Turn the records into a JSON list of strings, starting at the line that contains "Viewport: 839px width, 479px" and continuing through the end of the records. Use one string per line, skip blank lines, and leave the pictures out.

::::::::

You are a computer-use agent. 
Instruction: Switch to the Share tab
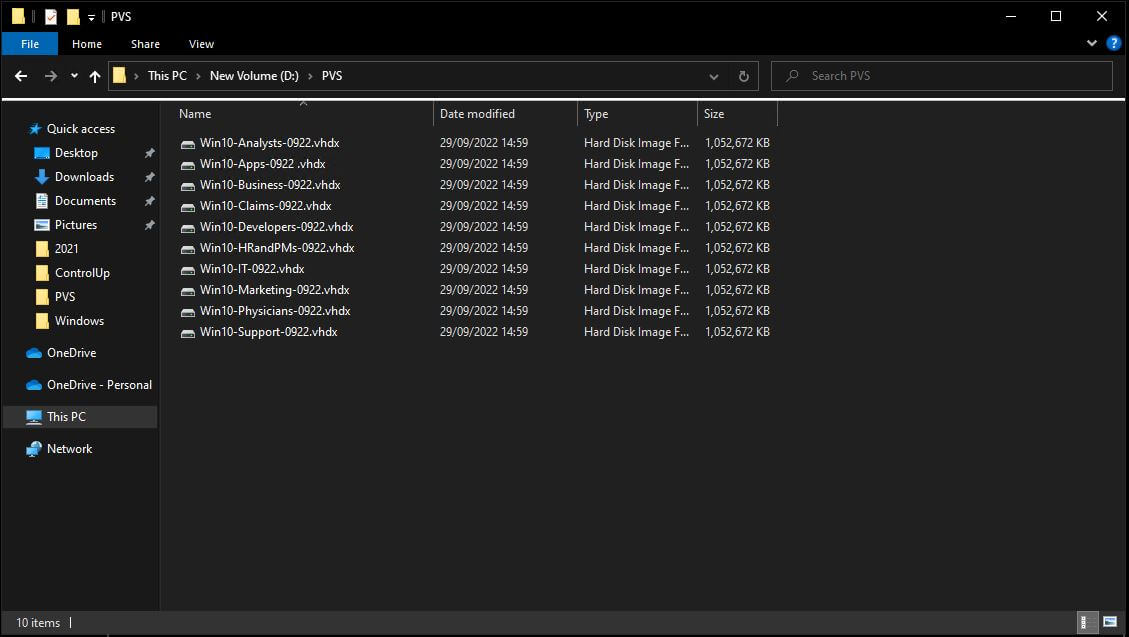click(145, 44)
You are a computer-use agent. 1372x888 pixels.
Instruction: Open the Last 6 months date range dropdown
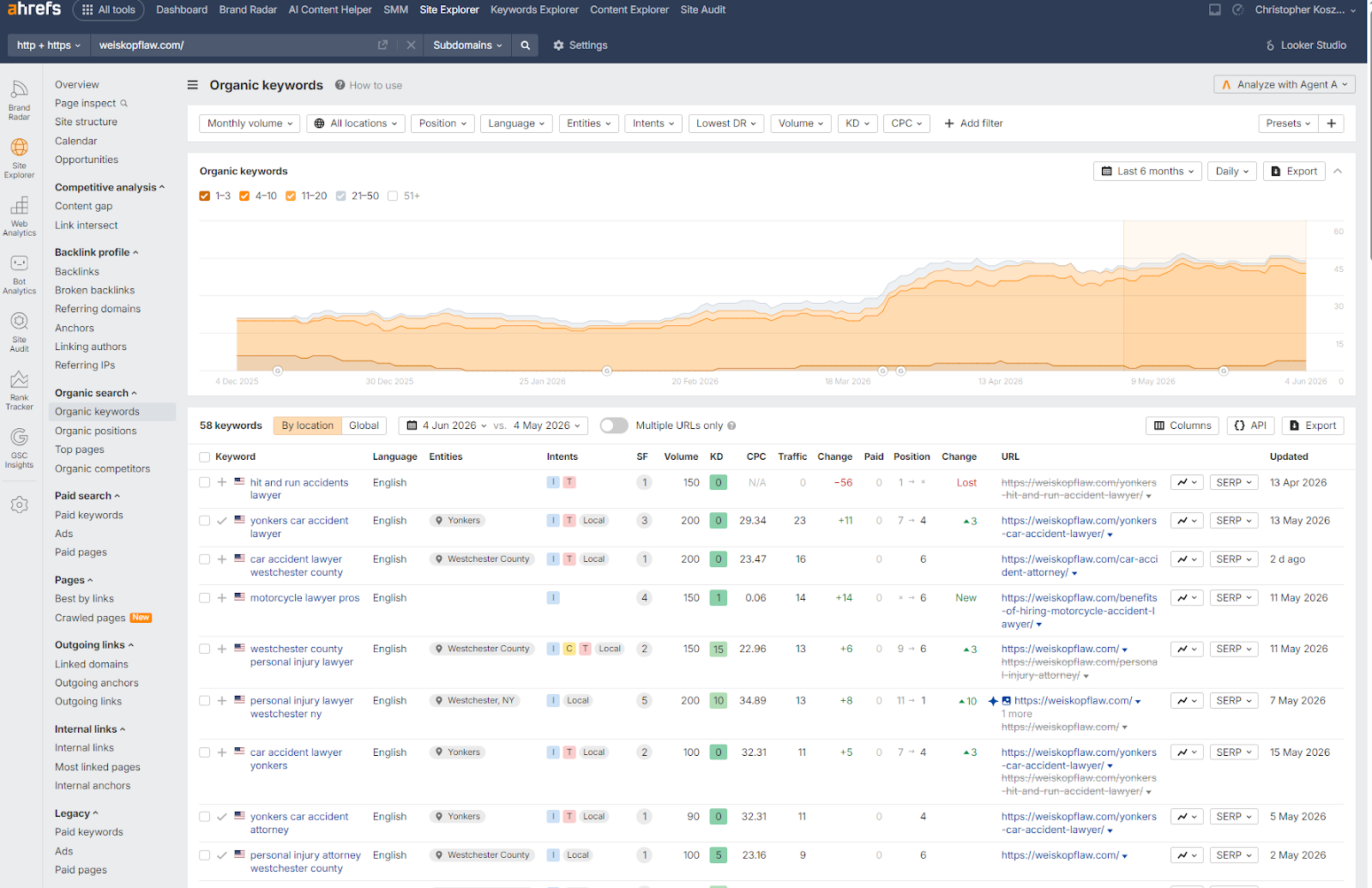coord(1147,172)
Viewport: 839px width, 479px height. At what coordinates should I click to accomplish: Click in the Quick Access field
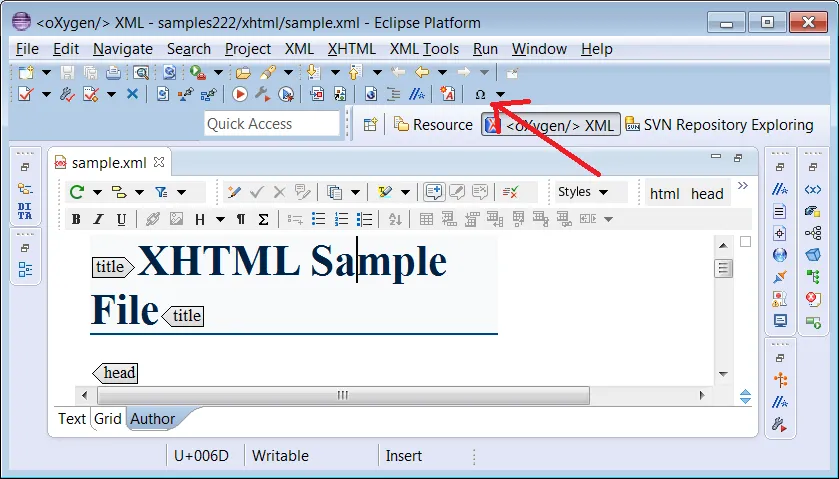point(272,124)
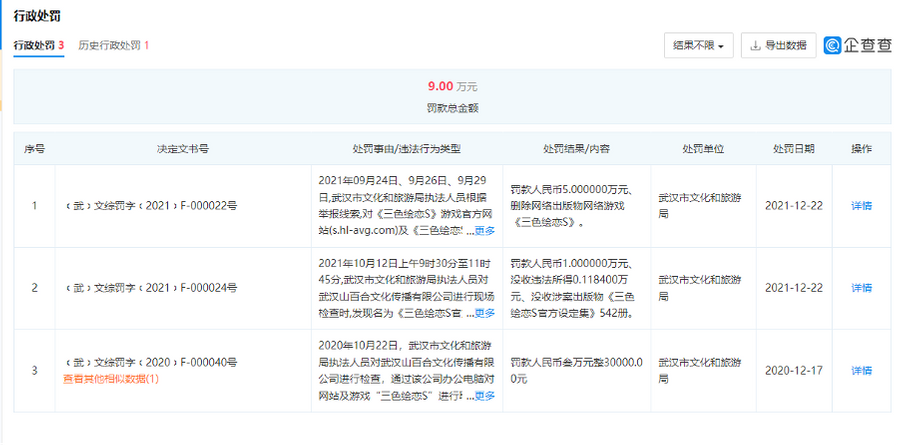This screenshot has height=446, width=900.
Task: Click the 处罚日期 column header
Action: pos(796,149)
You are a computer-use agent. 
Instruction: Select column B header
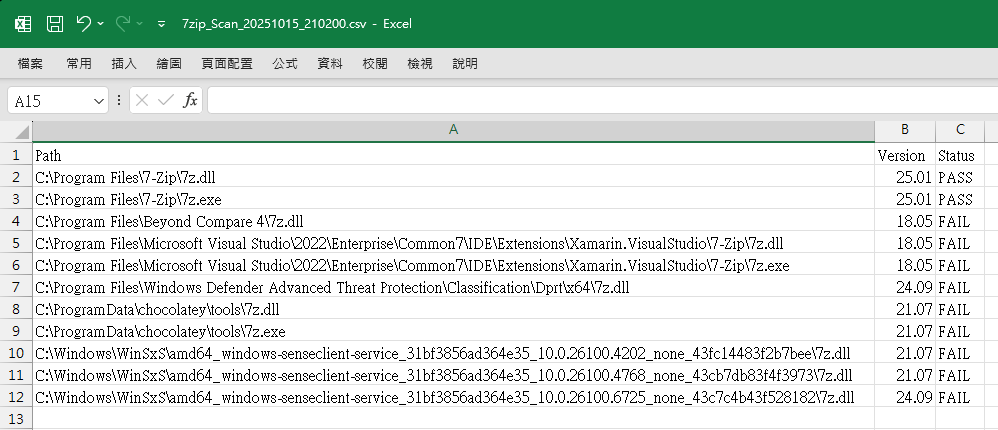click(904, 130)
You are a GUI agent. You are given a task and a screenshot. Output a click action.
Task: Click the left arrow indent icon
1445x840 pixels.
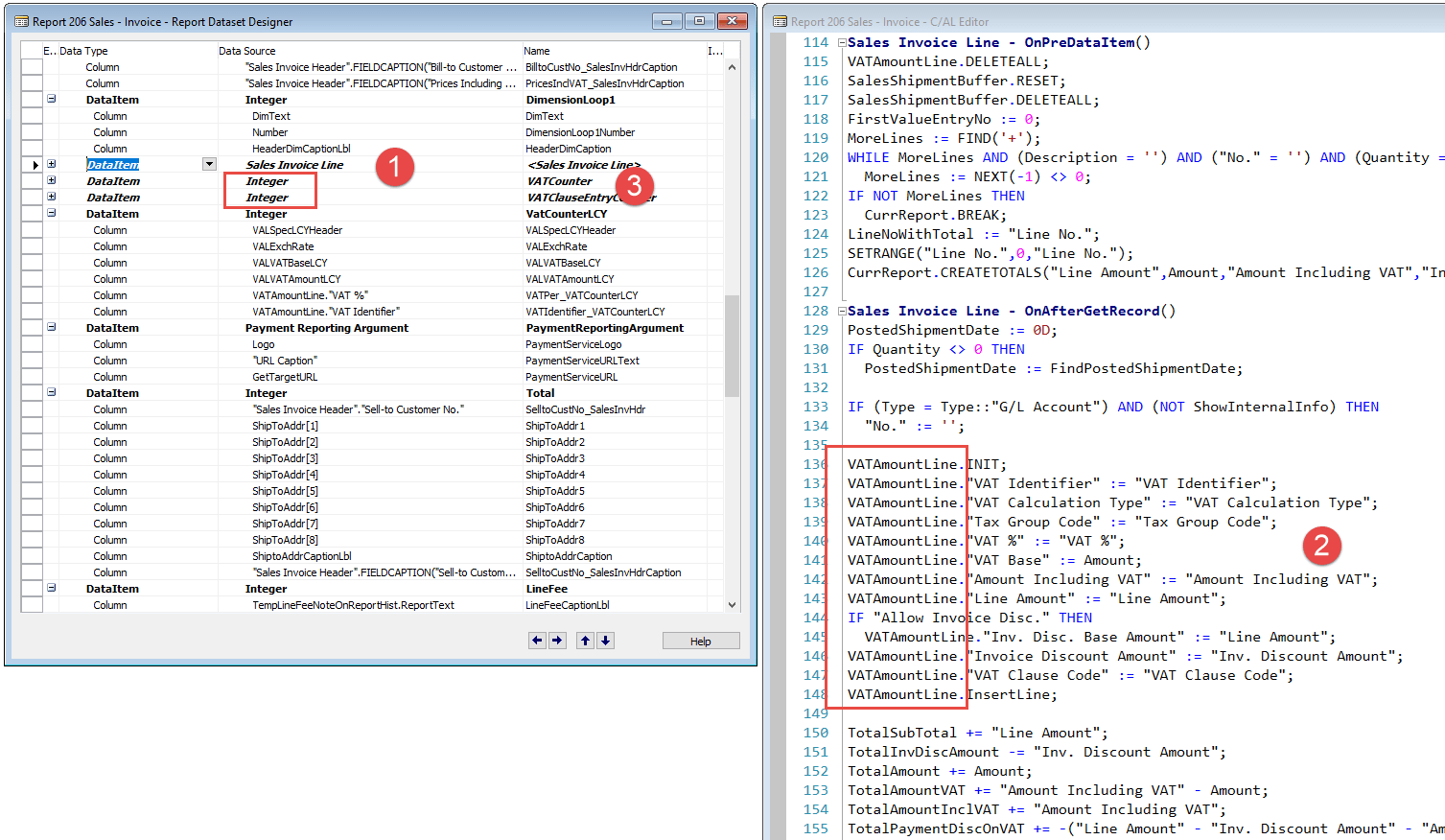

::::::::

== Expected answer ==
[
  "Viewport: 839px width, 479px height. At what coordinates should I click to accomplish: Click in the Quick Access field",
  "point(272,124)",
  "This screenshot has height=446, width=900.",
  "Task: Click the 处罚日期 column header",
  "Action: pos(796,149)",
  "You are a computer-use agent. ",
  "Instruction: Select column B header",
  "click(904, 130)",
  "You are a GUI agent. You are given a task and a screenshot. Output a click action.",
  "Task: Click the left arrow indent icon",
  "1445x840 pixels."
]